Xu Gangwei, Wang Yun, Cheng Junda, Tang Jinhui, Yang Xin
IEEE Trans Pattern Anal Mach Intell. 2024 Apr;46(4):2461-2474. doi: 10.1109/TPAMI.2023.3335480. Epub 2024 Mar 6.
Stereo matching is a fundamental building block for many vision and robotics applications. An informative and concise cost volume representation is vital for stereo matching of high accuracy and efficiency. In this article, we present a novel cost volume construction method, named attention concatenation volume (ACV), which generates attention weights from correlation clues to suppress redundant information and enhance matching-related information in the concatenation volume. The ACV can be seamlessly embedded into most stereo matching networks, the resulting networks can use a more lightweight aggregation network and meanwhile achieve higher accuracy. We further design a fast version of ACV to enable real-time performance, named Fast-ACV, which generates high likelihood disparity hypotheses and the corresponding attention weights from low-resolution correlation clues to significantly reduce computational and memory cost and meanwhile maintain a satisfactory accuracy. Furthermore, we design a highly accurate network ACVNet and a real-time network Fast-ACVNet based on our ACV and Fast-ACV respectively, which achieve state-of-the-art performance on several benchmarks.

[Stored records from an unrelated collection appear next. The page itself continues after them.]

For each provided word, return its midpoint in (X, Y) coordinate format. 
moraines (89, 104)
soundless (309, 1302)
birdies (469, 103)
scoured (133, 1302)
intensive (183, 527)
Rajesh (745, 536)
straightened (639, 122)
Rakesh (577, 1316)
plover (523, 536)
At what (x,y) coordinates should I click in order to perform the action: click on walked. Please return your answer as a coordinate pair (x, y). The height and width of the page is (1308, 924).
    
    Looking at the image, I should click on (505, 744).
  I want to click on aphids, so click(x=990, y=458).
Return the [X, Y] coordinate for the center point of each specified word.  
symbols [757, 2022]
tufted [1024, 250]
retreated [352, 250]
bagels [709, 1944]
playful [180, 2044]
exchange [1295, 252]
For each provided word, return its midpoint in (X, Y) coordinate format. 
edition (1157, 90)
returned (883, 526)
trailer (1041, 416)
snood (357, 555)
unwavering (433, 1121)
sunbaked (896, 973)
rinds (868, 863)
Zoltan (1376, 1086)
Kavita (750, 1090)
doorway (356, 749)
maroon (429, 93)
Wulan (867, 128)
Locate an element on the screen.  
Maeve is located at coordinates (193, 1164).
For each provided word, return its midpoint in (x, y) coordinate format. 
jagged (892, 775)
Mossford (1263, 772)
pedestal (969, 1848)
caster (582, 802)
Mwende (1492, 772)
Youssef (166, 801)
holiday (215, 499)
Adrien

立体匹配是许多视觉和机器人应用的基本构建模块。一个信息丰富且简洁的代价体表示对于高精度和高效率的立体匹配至关重要。在本文中,我们提出了一种新颖的代价体构建方法,称为注意力拼接体(ACV),它从相关线索中生成注意力权重,以抑制冗余信息并增强拼接体中与匹配相关的信息。ACV可以无缝嵌入到大多数立体匹配网络中,由此产生的网络可以使用更轻量级的聚合网络,同时实现更高的精度。我们进一步设计了ACV的快速版本以实现实时性能,称为Fast-ACV,它从低分辨率相关线索中生成高似然性视差假设和相应的注意力权重,以显著降低计算和内存成本,同时保持令人满意的精度。此外,我们分别基于ACV和Fast-ACV设计了一个高精度网络ACVNet和一个实时网络Fast-ACVNet,它们在多个基准测试中实现了领先的性能。